## What you will do
Reproduce every one of the following records verbatim, line by line, and omit the pictures from the output.

** START Material **

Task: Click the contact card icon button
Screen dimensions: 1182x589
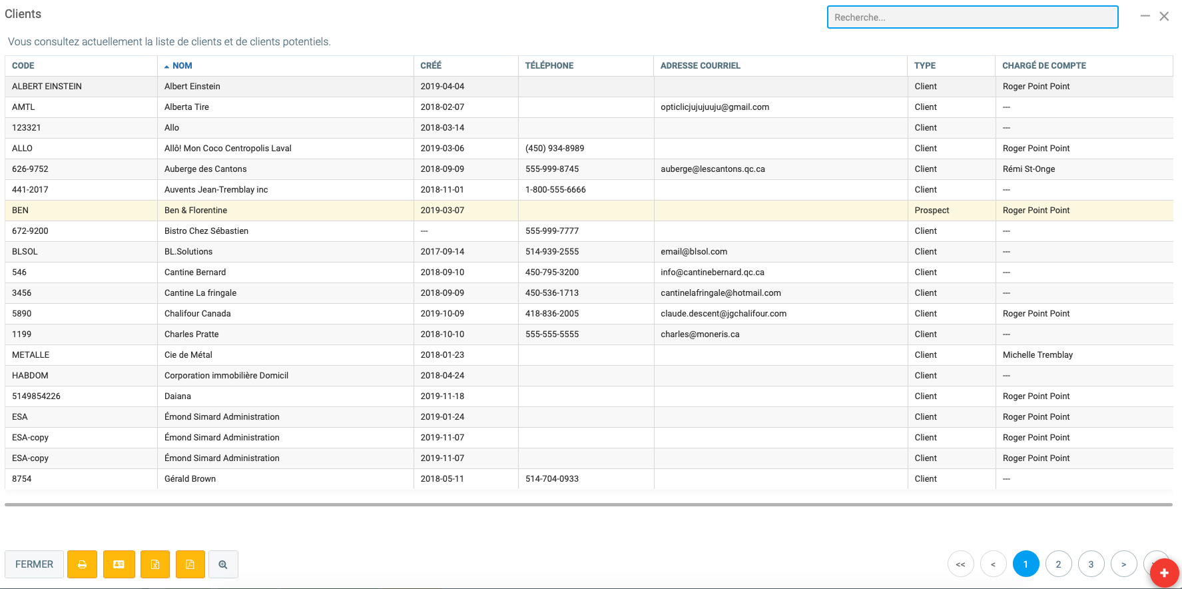Action: [119, 564]
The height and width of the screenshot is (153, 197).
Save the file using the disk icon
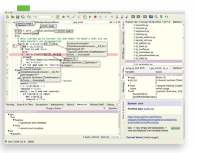coord(18,17)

** END Material **

## Task output
Task: Click the contact card icon button
Screen dimensions: 1182x589
Action: [119, 564]
The height and width of the screenshot is (153, 197).
Save the file using the disk icon
coord(18,17)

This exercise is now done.